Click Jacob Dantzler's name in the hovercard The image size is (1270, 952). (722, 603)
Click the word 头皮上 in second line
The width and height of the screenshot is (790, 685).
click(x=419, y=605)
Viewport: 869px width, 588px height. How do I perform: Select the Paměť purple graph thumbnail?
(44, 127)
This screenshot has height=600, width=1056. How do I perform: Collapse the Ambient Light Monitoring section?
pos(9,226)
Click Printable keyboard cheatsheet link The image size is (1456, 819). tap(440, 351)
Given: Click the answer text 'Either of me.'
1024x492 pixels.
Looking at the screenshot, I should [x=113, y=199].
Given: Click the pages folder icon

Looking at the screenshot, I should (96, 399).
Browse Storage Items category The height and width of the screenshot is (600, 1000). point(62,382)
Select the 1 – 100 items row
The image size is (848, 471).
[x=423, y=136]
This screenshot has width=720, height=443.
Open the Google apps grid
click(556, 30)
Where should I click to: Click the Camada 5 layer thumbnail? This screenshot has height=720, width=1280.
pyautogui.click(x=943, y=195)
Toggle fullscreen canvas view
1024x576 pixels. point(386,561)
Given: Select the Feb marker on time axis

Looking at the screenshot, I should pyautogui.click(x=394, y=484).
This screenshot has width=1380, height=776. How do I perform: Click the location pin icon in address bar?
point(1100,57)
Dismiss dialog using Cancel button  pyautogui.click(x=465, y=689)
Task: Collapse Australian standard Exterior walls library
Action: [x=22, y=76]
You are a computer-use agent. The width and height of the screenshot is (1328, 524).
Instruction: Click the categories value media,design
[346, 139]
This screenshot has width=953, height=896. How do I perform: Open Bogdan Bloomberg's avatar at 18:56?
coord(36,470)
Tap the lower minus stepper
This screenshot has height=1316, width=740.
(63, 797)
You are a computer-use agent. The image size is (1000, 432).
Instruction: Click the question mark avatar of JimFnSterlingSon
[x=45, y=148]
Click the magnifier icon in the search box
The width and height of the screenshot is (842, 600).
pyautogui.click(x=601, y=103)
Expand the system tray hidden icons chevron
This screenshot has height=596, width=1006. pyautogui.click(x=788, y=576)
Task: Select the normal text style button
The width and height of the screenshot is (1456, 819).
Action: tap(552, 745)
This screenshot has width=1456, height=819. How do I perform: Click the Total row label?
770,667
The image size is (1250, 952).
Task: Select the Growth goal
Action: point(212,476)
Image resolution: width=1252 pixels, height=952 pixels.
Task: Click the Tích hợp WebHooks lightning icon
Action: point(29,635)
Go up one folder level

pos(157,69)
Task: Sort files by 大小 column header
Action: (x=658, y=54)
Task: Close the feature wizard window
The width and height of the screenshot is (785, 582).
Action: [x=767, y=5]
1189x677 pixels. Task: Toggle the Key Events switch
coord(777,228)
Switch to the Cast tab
##############################
Work request: Each record shown above must be reproduced exactly.

Exercise result:
Click Jacob Dantzler's name in the hovercard The image size is (1270, 952). (722, 603)
Click the word 头皮上 in second line
The width and height of the screenshot is (790, 685).
click(x=419, y=605)
Viewport: 869px width, 588px height. How do I perform: Select the Paměť purple graph thumbnail?
(44, 127)
This screenshot has height=600, width=1056. How do I perform: Collapse the Ambient Light Monitoring section?
pos(9,226)
Click Printable keyboard cheatsheet link The image size is (1456, 819). tap(440, 351)
Given: Click the answer text 'Either of me.'
1024x492 pixels.
Looking at the screenshot, I should [x=113, y=199].
Given: Click the pages folder icon

Looking at the screenshot, I should (96, 399).
Browse Storage Items category The height and width of the screenshot is (600, 1000). point(62,382)
Select the 1 – 100 items row
The image size is (848, 471).
[x=423, y=136]
This screenshot has width=720, height=443.
Open the Google apps grid
click(556, 30)
Where should I click to: Click the Camada 5 layer thumbnail? This screenshot has height=720, width=1280.
pyautogui.click(x=943, y=195)
Toggle fullscreen canvas view
1024x576 pixels. point(386,561)
Given: Select the Feb marker on time axis

Looking at the screenshot, I should pyautogui.click(x=394, y=484).
This screenshot has width=1380, height=776. How do I perform: Click the location pin icon in address bar?
point(1100,57)
Dismiss dialog using Cancel button  pyautogui.click(x=465, y=689)
Task: Collapse Australian standard Exterior walls library
Action: [x=22, y=76]
You are a computer-use agent. The width and height of the screenshot is (1328, 524).
Instruction: Click the categories value media,design
[346, 139]
This screenshot has width=953, height=896. How do I perform: Open Bogdan Bloomberg's avatar at 18:56?
coord(36,470)
Tap the lower minus stepper
This screenshot has height=1316, width=740.
(63, 797)
You are a computer-use agent. The image size is (1000, 432).
Instruction: Click the question mark avatar of JimFnSterlingSon
[x=45, y=148]
Click the magnifier icon in the search box
The width and height of the screenshot is (842, 600).
pyautogui.click(x=601, y=103)
Expand the system tray hidden icons chevron
This screenshot has height=596, width=1006. pyautogui.click(x=788, y=576)
Task: Select the normal text style button
The width and height of the screenshot is (1456, 819).
Action: tap(552, 745)
This screenshot has width=1456, height=819. How do I perform: Click the Total row label?
770,667
The image size is (1250, 952).
Task: Select the Growth goal
Action: point(212,476)
Image resolution: width=1252 pixels, height=952 pixels.
Task: Click the Tích hợp WebHooks lightning icon
Action: point(29,635)
Go up one folder level

pos(157,69)
Task: Sort files by 大小 column header
Action: (x=658, y=54)
Task: Close the feature wizard window
The width and height of the screenshot is (785, 582).
Action: [x=767, y=5]
1189x677 pixels. Task: Toggle the Key Events switch
coord(777,228)
Switch to the Cast tab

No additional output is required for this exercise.